* [Requirement 1]: List every phrase enclosed in parentheses in the documentation toolchain thread.
* [Requirement 2]: Reproduce the part of the documentation toolchain thread starting at "Finally, I would" and ending at "follow, or is it?", word for word.
* [Requirement 3]: Pick up the forum thread comparing Docbook and Sphinx right after its last sentence and carry it on.

DB: It may be true that Docbook toolchains are difficult to set up and I would also vote for the step DSSSL->XSL asap, but with Sphinx you also need LaTeX for the conversion to PDF as a prerequisite. This could be another source for trouble because LaTeX distributions can differ a lot, when looking at which packages are installed and which not, for example. So, you don't necessarily get it all for free with Sphinx...
techtonik: XSL toolchain for Docbook is not much lighter. Not every XSLT processor can handle the complexity of Docbook stylesheets, so you are pretty limited. Even processors that come bundled with Eclipse Java Enterprise Edition can not do this. And Sphinx doesn't need LaTeX for conversion to PDF - http://code.google.com/p/rst2pdf/ - very responsive and active project, and integrates well with Sphinx.
DB: ...and is based on the ReportLab library (replacing one dependency with another), which is available in a OpenSource and Commercial version. The OpenSource branch does not support vector graphics and you cannot use stylesheets...hmmmm, I wonder whether this could stop anything? I don't want to keep you from any of your investigations, but when trying to reach high-quality output, there is no way around a central place for managing fonts. And it needs to be configured for your local installation, such that it knows which font families, types, ..., are available. So, creating good-looking documents is complex stuff, that's why it is a good idea to keep the authors/editors far away from fiddling with the actual page layouts.
DB: Yes, Docbook stylesheets are pretty complex and need some care if you try to do special things. But if you stick to the default set of XSL for HTML and PDF (=FO), some basic customization like "displaying the SCons logo in page headers" is quite easy to accomplish.
Finally, I would like to point at a paragraph in the reST primer about sections. It talks about the adornments for section headers and requires the user to "Be consistent, since all sections marked with the same adornment style are deemed to be at the same level".
Sorry, but this is not the right path to follow, or is it?
All together, our main concern should not be to make documentation (and its processing) easier for the core developer, but for the average user. If we can agree on this, then Docbook is still my choice. I will come up with an example workflow for Docbook, using XIncludes and PIs (processing instructions) in the next days and post it to this page.
techtonik: It would be a very welcome addition for a comparison. While Sphinx all new and shiny, it may have some deficiencies that I overlooked in my vision, so I look forward to add my variant of workflow once your example is ready.

* [Source data]:
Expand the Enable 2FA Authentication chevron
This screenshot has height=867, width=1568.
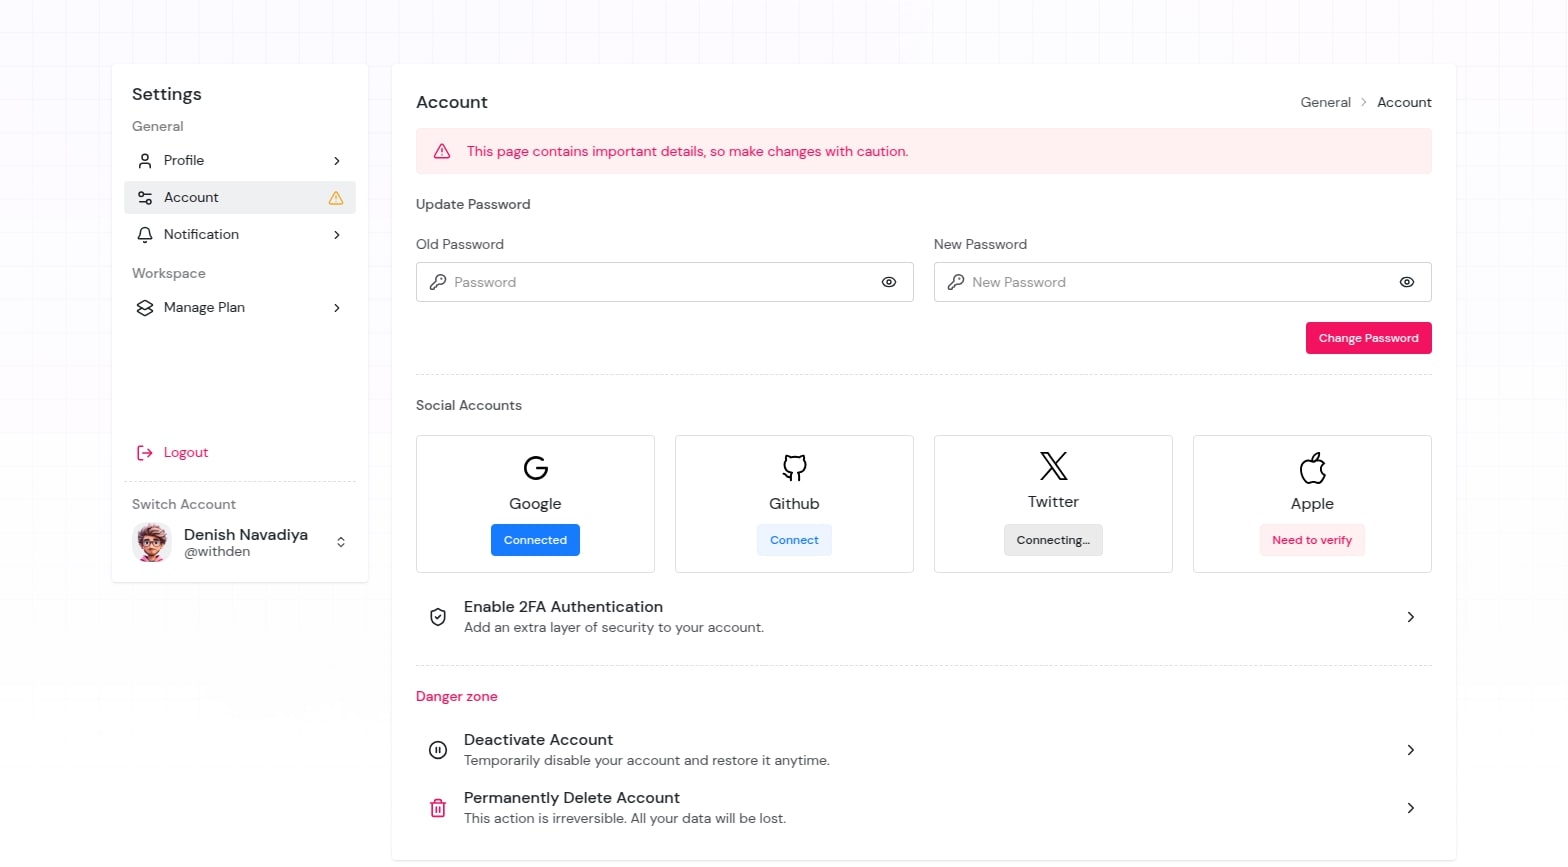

* [Written response 1]:
- replacing one dependency with another
- =FO
- and its processing
- processing instructions

* [Written response 2]:
Finally, I would like to point at a paragraph in the reST primer about sections. It talks about the adornments for section headers and requires the user to "Be consistent, since all sections marked with the same adornment style are deemed to be at the same level".
Sorry, but this is not the right path to follow, or is it?

* [Written response 3]:
Improving the Docbook workflow
Overall goals are:
- simplifying the toolchains, especially reducing the number of required tools/packages
- getting the output of documents cross-platform again (Windows and *nix), including the special processing for SCons examples in the User's guide
- stronger decoupling of the mere "Editing" from the actual creation of the HTML/PDF output
- for the editing: better support for validation (a user, as editor of a text, should be able to ensure that his changes do not break validity of the whole XML document...before he decides to commit...and without having to create all docs first)
For a start, I created a first draft of a special "SCons Docbook DTD".
It can be used to check the User's guide for validity, after changing the doctype in main.xml accordingly. I also prepared configuration packages for two visual XML editors, namely the Xmlmind editor
and Syntext's Serna
. They should enable you to edit the User's guide WYSIWYG style. For more infos about how to install these archives, please have a look at the "SCons Docbook DTD Reference manual"
Some issues to attack
I had another close look at the top-level SConstruct and the SConscript in the doc folder. The following points are worth further investigation, in my opinion:
- The PDF/HTML output files from the Jade toolchain have to be moved/renamed each time. With xsltproc/libxml2 this will not be needed anymore...
The SConscript checks for fig2dev, although it is not really used at the moment. It was required for the conversion FIG -> JPEG in the design docs...but they don't include any reference to images?
- The builder SConscript_revision (top-level SConstruct) is run for all XML files in the doc folder. This is not really needed, these are intermediate files...so what's the use in replacing the _COPYRIGHT_ notice? There is one exception: doc/user/build_install.xml uses _VERSION_, but this can be replaced with the entries from version.xml...or not?
- tidy is run on the HTML files, for a cleanup to XHTML. Again, this would get superfluous with a modern Docbook toolchain, using recent XSL stylesheets.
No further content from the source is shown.